--- RECORDS TO PROCESS ---

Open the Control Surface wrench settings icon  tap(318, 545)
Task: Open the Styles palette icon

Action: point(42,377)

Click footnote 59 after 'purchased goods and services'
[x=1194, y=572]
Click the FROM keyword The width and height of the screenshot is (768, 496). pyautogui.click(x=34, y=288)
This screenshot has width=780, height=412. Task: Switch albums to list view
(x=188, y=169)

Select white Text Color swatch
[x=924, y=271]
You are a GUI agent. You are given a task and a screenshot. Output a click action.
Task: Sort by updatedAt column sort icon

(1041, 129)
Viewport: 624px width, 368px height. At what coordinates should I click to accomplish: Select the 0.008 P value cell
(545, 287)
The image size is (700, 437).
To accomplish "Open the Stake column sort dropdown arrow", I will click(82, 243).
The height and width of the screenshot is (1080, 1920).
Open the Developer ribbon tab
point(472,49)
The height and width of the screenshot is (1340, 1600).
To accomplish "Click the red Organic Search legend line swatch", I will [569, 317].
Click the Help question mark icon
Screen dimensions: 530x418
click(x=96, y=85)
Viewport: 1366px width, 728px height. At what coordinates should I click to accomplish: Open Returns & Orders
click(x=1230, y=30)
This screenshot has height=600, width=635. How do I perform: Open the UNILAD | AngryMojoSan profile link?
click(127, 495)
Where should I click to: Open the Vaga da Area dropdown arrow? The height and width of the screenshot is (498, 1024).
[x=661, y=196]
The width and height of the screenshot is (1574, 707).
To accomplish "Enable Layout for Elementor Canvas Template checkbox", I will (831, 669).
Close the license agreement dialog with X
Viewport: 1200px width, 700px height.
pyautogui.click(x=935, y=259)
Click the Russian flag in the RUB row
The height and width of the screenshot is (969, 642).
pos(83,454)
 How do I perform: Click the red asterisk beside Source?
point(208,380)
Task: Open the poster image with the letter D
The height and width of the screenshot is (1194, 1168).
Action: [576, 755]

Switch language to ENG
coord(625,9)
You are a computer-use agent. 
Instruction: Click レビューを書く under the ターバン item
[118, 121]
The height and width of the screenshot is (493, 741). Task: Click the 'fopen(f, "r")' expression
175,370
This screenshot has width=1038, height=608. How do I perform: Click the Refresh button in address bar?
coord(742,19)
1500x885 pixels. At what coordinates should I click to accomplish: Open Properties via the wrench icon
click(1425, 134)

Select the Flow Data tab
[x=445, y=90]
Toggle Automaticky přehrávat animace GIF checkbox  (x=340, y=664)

---

DESCRIPTION OF THE TASK >>
Nothing should be left out. Reproduce all the entries precisely.

RESPONSE TO THIS EXERCISE >>
Open the Control Surface wrench settings icon  tap(318, 545)
Task: Open the Styles palette icon

Action: point(42,377)

Click footnote 59 after 'purchased goods and services'
[x=1194, y=572]
Click the FROM keyword The width and height of the screenshot is (768, 496). pyautogui.click(x=34, y=288)
This screenshot has width=780, height=412. Task: Switch albums to list view
(x=188, y=169)

Select white Text Color swatch
[x=924, y=271]
You are a GUI agent. You are given a task and a screenshot. Output a click action.
Task: Sort by updatedAt column sort icon

(1041, 129)
Viewport: 624px width, 368px height. At what coordinates should I click to accomplish: Select the 0.008 P value cell
(545, 287)
The image size is (700, 437).
To accomplish "Open the Stake column sort dropdown arrow", I will click(82, 243).
The height and width of the screenshot is (1080, 1920).
Open the Developer ribbon tab
point(472,49)
The height and width of the screenshot is (1340, 1600).
To accomplish "Click the red Organic Search legend line swatch", I will [569, 317].
Click the Help question mark icon
Screen dimensions: 530x418
click(x=96, y=85)
Viewport: 1366px width, 728px height. At what coordinates should I click to accomplish: Open Returns & Orders
click(x=1230, y=30)
This screenshot has height=600, width=635. How do I perform: Open the UNILAD | AngryMojoSan profile link?
click(127, 495)
Where should I click to: Open the Vaga da Area dropdown arrow? The height and width of the screenshot is (498, 1024).
[x=661, y=196]
The width and height of the screenshot is (1574, 707).
To accomplish "Enable Layout for Elementor Canvas Template checkbox", I will (831, 669).
Close the license agreement dialog with X
Viewport: 1200px width, 700px height.
pyautogui.click(x=935, y=259)
Click the Russian flag in the RUB row
The height and width of the screenshot is (969, 642).
pos(83,454)
 How do I perform: Click the red asterisk beside Source?
point(208,380)
Task: Open the poster image with the letter D
The height and width of the screenshot is (1194, 1168).
Action: [576, 755]

Switch language to ENG
coord(625,9)
You are a computer-use agent. 
Instruction: Click レビューを書く under the ターバン item
[118, 121]
The height and width of the screenshot is (493, 741). Task: Click the 'fopen(f, "r")' expression
175,370
This screenshot has width=1038, height=608. How do I perform: Click the Refresh button in address bar?
coord(742,19)
1500x885 pixels. At what coordinates should I click to accomplish: Open Properties via the wrench icon
click(1425, 134)

Select the Flow Data tab
[x=445, y=90]
Toggle Automaticky přehrávat animace GIF checkbox  (x=340, y=664)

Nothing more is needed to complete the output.